= Assigned task =
Every line from the line containing "Task: Click sub-question" through the end of the data is to be reproduced exactly, excluding pictures.

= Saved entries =

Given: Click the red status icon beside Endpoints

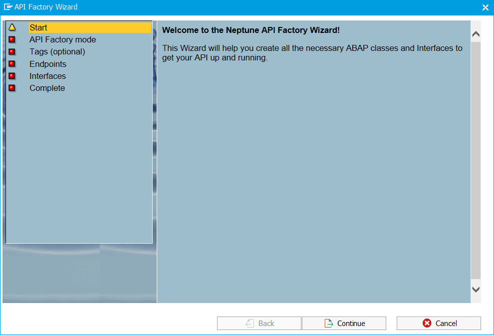Looking at the screenshot, I should 12,64.
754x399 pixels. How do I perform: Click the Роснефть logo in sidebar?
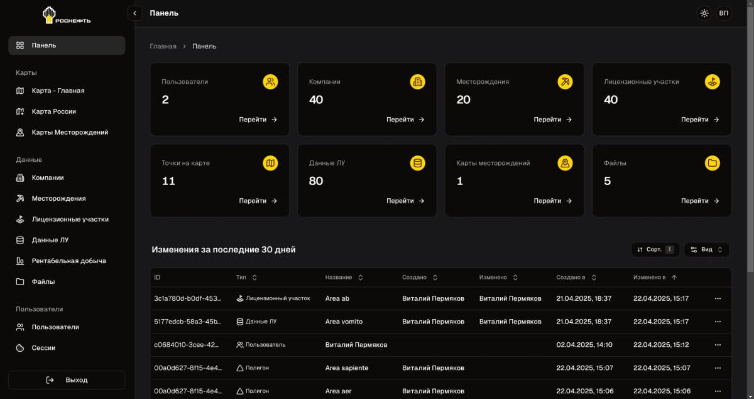click(x=67, y=15)
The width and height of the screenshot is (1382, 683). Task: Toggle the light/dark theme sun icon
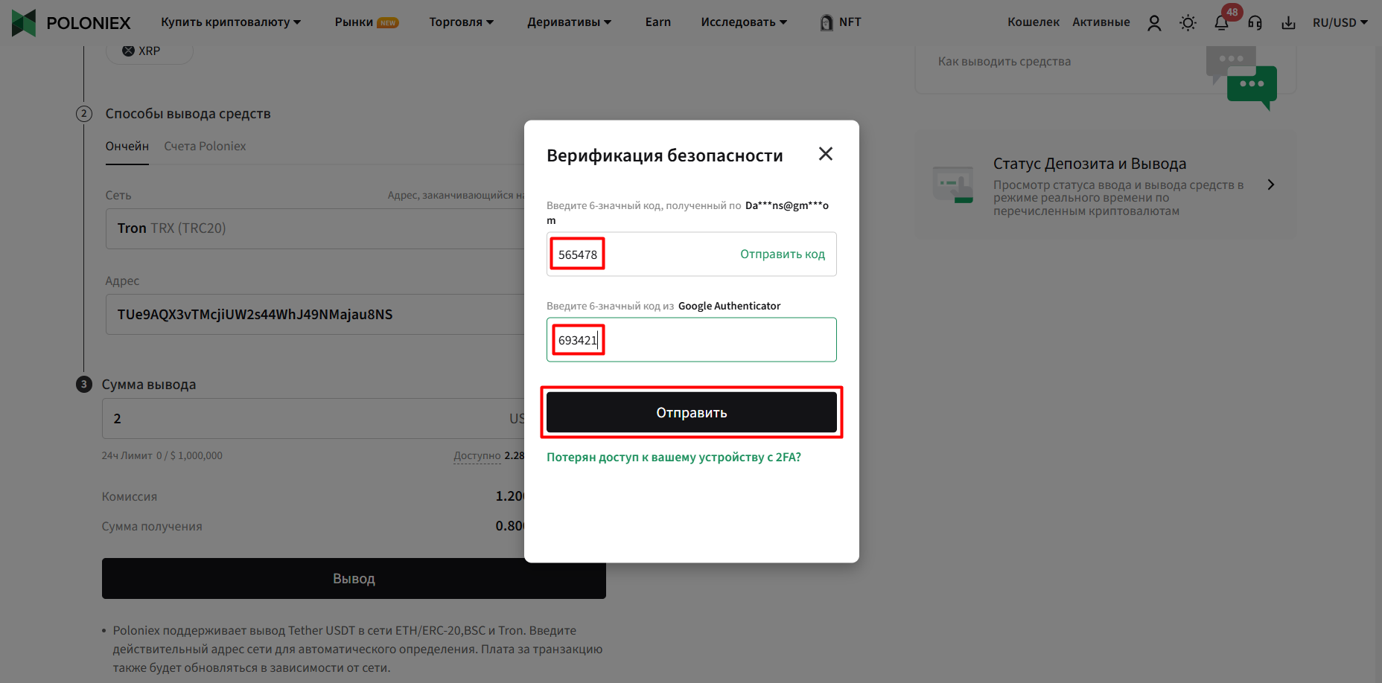pyautogui.click(x=1188, y=23)
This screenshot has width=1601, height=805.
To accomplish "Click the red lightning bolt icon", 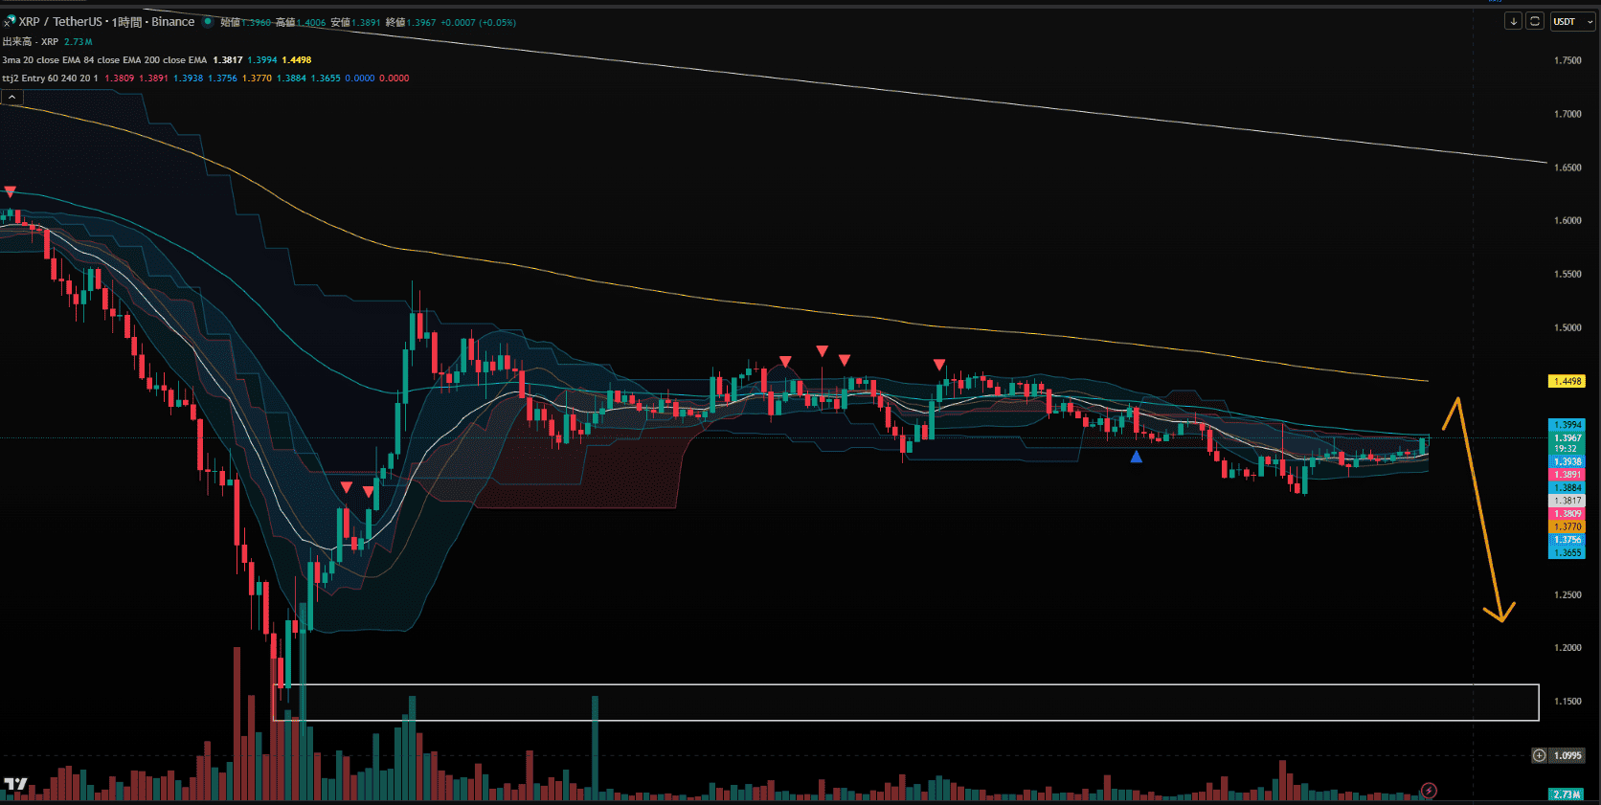I will (x=1429, y=790).
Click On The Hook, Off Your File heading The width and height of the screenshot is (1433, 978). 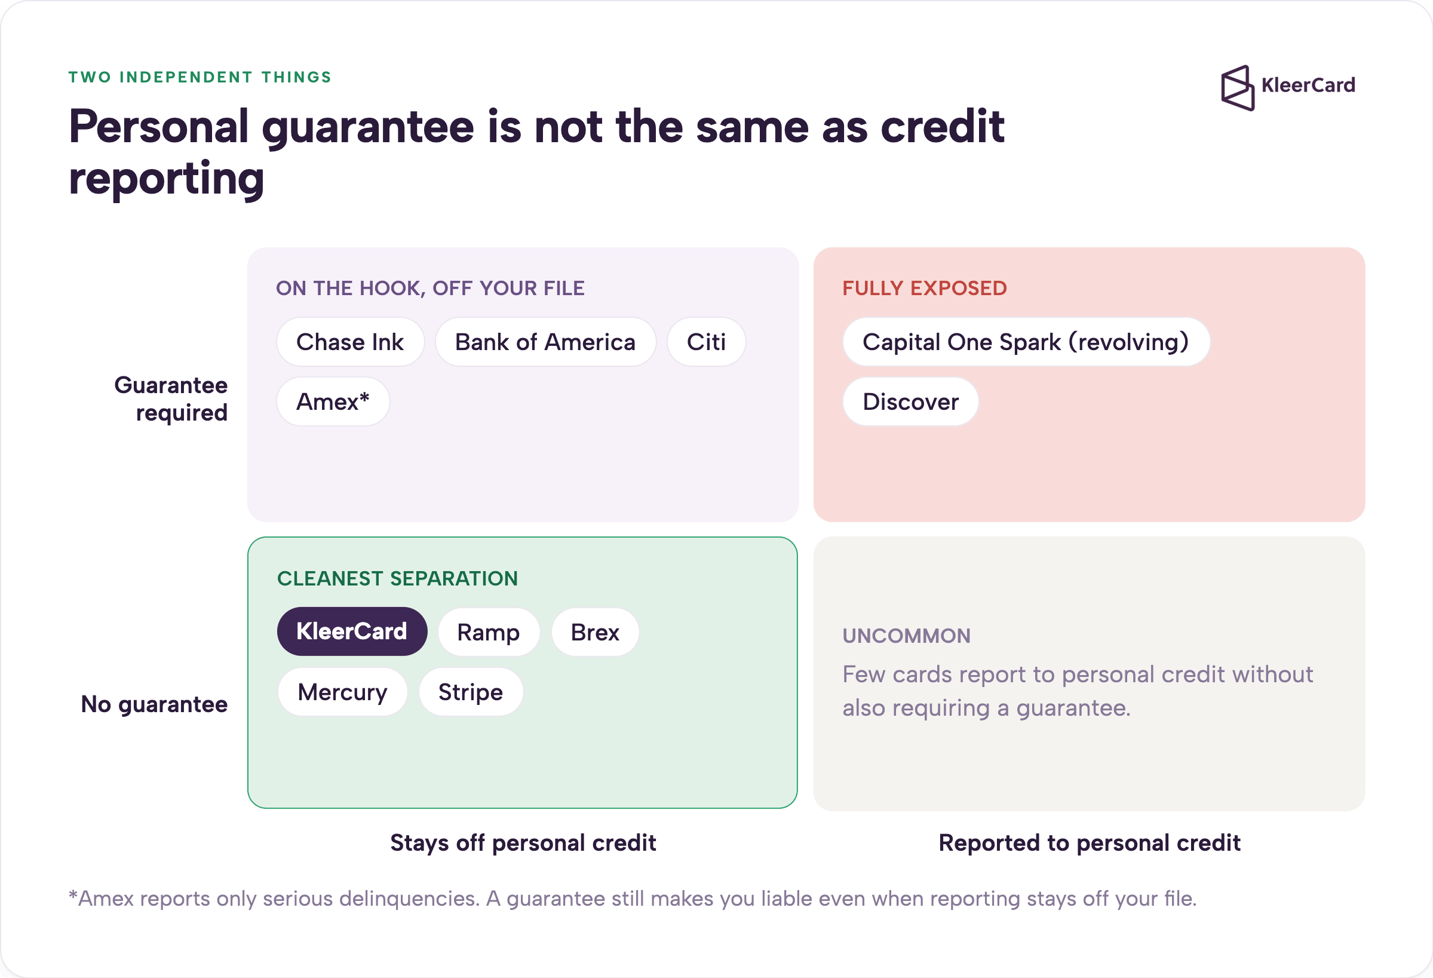[x=430, y=289]
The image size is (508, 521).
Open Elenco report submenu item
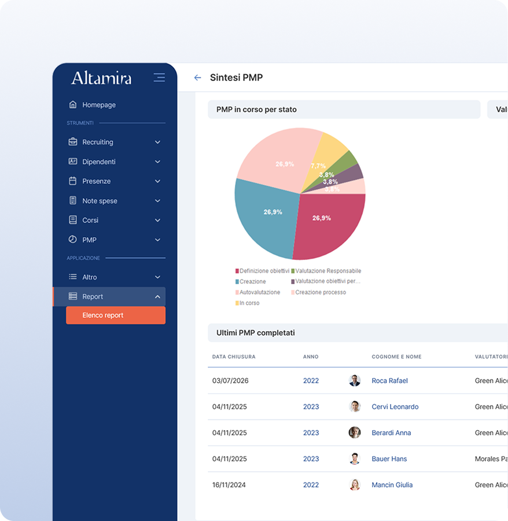click(x=116, y=315)
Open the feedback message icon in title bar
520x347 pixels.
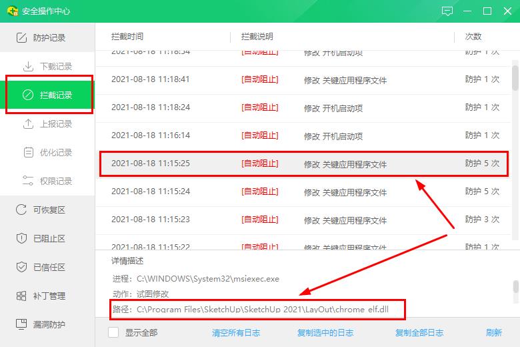(x=447, y=11)
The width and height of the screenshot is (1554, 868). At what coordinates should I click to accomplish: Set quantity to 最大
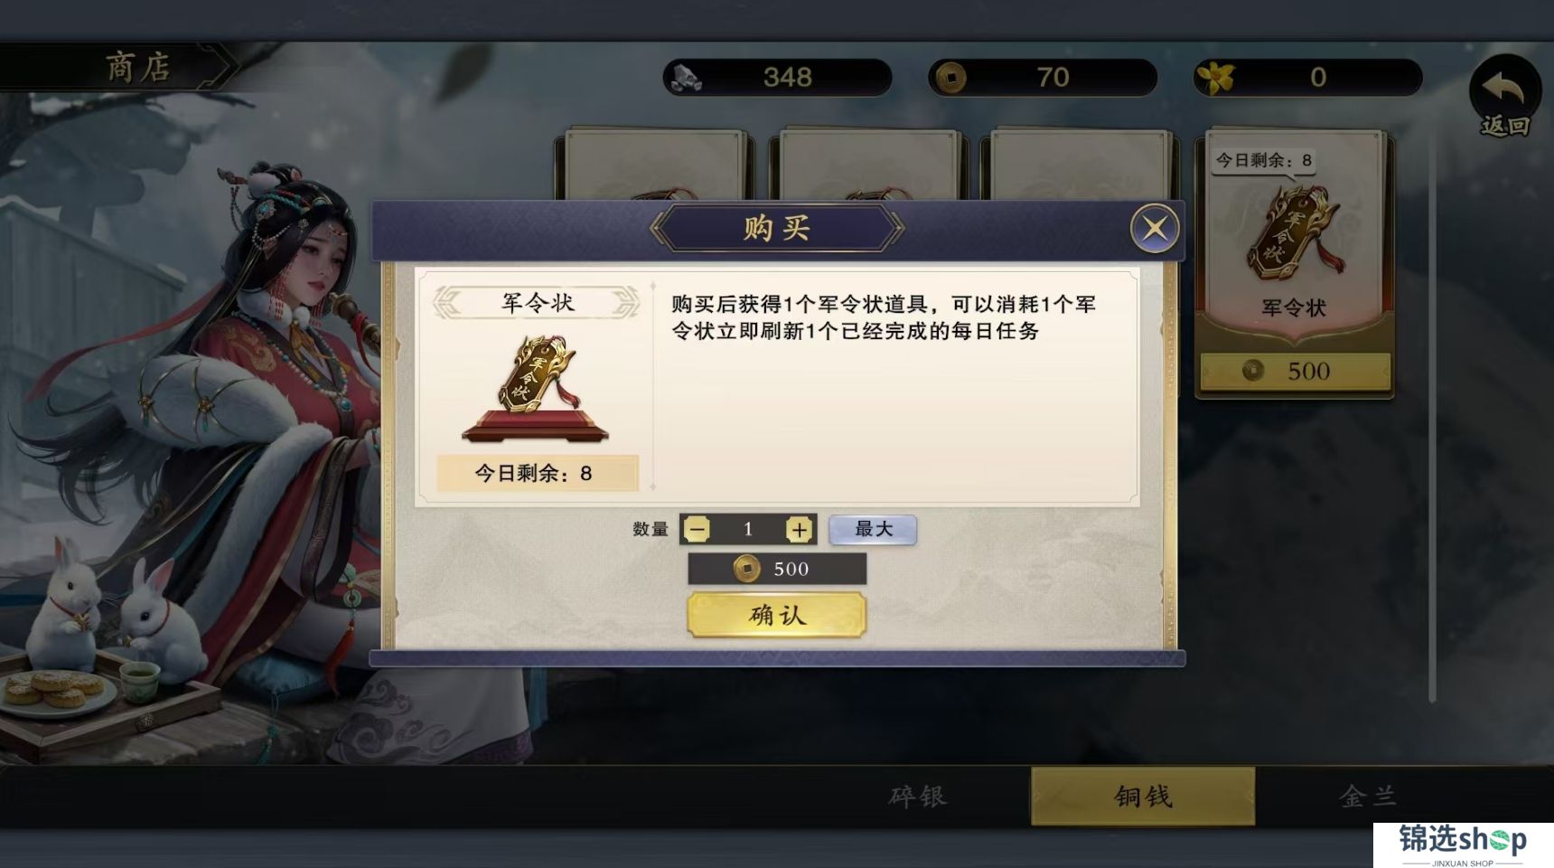coord(873,529)
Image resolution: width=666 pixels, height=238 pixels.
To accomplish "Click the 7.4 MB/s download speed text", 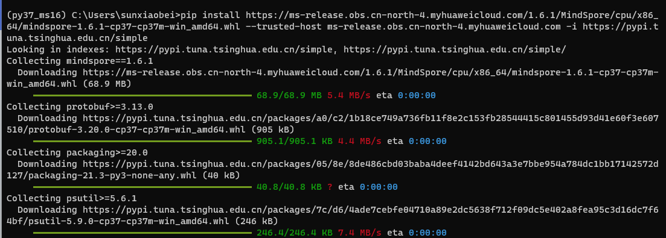I will (360, 233).
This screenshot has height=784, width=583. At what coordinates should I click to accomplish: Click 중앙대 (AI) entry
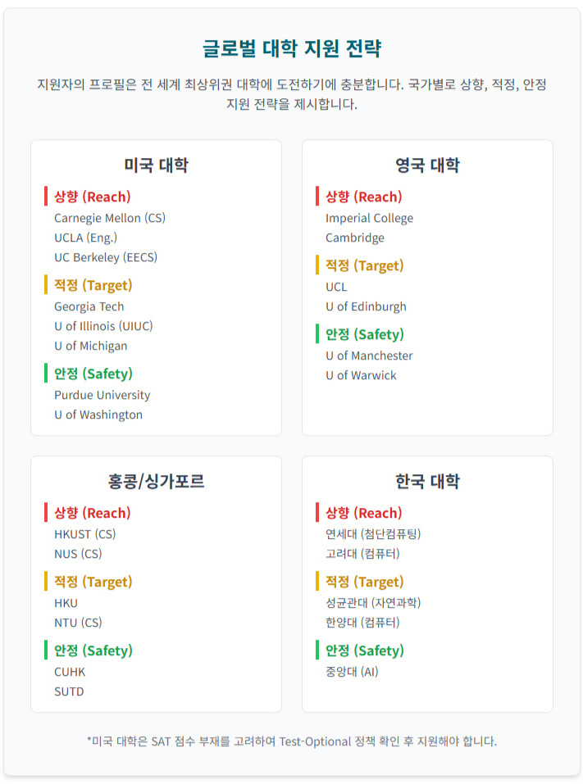(352, 672)
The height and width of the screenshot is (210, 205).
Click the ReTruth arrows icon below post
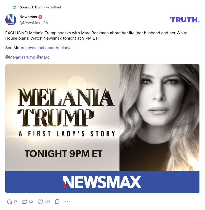tap(25, 202)
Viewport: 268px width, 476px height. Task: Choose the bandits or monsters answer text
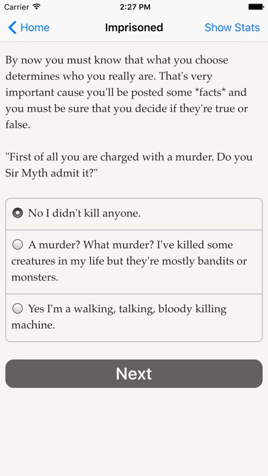tap(129, 261)
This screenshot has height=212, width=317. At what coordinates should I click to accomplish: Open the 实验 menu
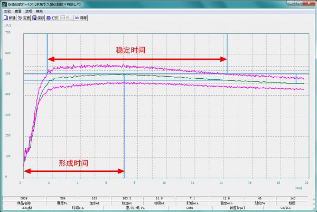click(7, 11)
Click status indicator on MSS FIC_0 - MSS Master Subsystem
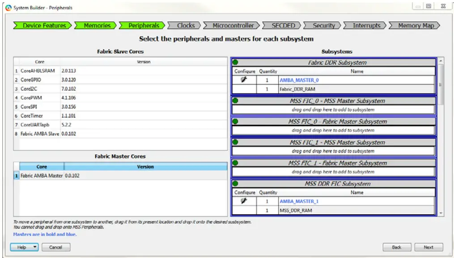 pyautogui.click(x=234, y=100)
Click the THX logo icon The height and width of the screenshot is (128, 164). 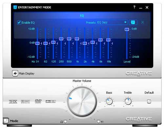13,102
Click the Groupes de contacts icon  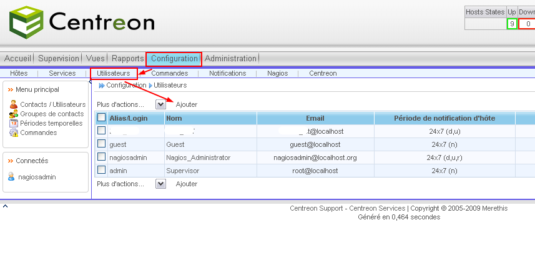(x=14, y=114)
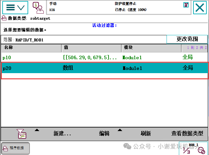Open the 编辑 menu
The width and height of the screenshot is (209, 155).
[x=104, y=133]
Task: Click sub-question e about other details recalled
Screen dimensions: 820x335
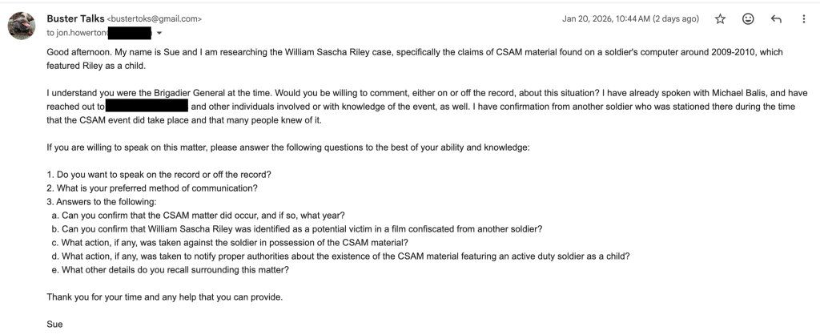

= Reply to the task =
Task: Click sub-question e about other details recalled
Screen dimensions: 820x335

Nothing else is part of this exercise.